You’ll remember on election night a few weeks ago, upstate New York was reporting all sorts of ballot-counting glitches even as NY-23 conservative candidate Doug Hoffman conceded the race.
Now, the Syracuse Post-Standard reports that the race has tightened considerably — with thousands of military and overseas ballots still to be counted:
Conservative Doug Hoffman conceded the race in the 23rd Congressional District last week after receiving two pieces of grim news for his campaign: He was down 5,335 votes with 93 percent of the vote counted on election night, and he had barely won his stronghold in Oswego County.
As it turns out, neither was true.
But Hoffman’s concession — based on snafus in Oswego County and elsewhere that left his vote undercounted — set off a chain of events that echoed all the way to Washington, D.C., and helped secure passage of a historic health care reform bill.
Democratic Rep. Bill Owens was quickly sworn into office on Friday, a day before the rare weekend vote in the House of Representatives. His support sealed his party’s narrow victory on the health care legislation.
Now a recanvassing in the 11-county district shows that Owens’ lead has narrowed to 3,026 votes over Hoffman, 66,698 to 63,672, according to the latest unofficial results from the state Board of Elections.
In Oswego County, where Hoffman was reported to lead by only 500 votes with 93 percent of the vote counted election night, inspectors found Hoffman actually won by 1,748 votes — 12,748 to 11,000.
The new vote totals mean the race will be decided by absentee ballots, of which about 10,200 were distributed, said John Conklin, communications director for the state Board of Elections.
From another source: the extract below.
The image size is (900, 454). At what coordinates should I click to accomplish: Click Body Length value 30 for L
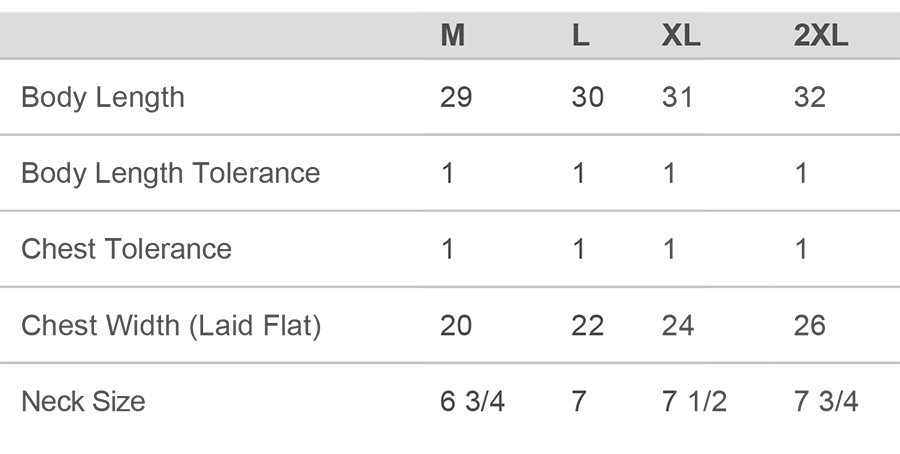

Under a new law in New York that extended deadlines, military and overseas ballots received by this coming Monday (and postmarked by Nov. 2) will be counted. Standard absentee ballots had to be returned this past Monday.
The state has yet to certify the election. Meantime, Speaker Pelosi hastily swore in Democrat Bill Owens, who hastily voted for the House government health care takeover bill last week, which barely squeaked through.
Conklin said the state sent a letter to the House Clerk last week explaining that no winner had been determined in the 23rd District, and therefore the state had not certified the election. But the letter noted that Owens still led by about 3,000 votes, and that the special election was not contested — two factors that legally allowed House Speaker Nancy Pelosi to swear in Owens on Friday.
“We sent a letter to the clerk laying out the totals,” Conklin said. “The key is that Hoffman conceded, which means the race is not contested. However, all ballots will be counted, and if the result changes, Owens will have to be removed.”
Before Owens was sworn in Friday, Rep. John Garamendi, a Democrat who won a special election in California, was sworn in Thursday. The two gave Pelosi the votes she needed to reach a majority of 218 and pass the historic health care reform legislation in the House.
The bill passed 220-215 late Saturday with the support of only one Republican. The Republican, Rep. Anh “Joseph” Cao of Louisiana, said he voted for the legislation only after seeing that Democrats had the 218 votes needed for passage.
As Jim Geraghty notes, it “would be really tough to make up a 3,000 vote margin in a three-way race among 10,000 absentee ballots.”
We’ll see shortly.
In the meantime, let it be a lesson to conservative challengers not to concede until the last ballot is counted.
The nation’s health may depend on it.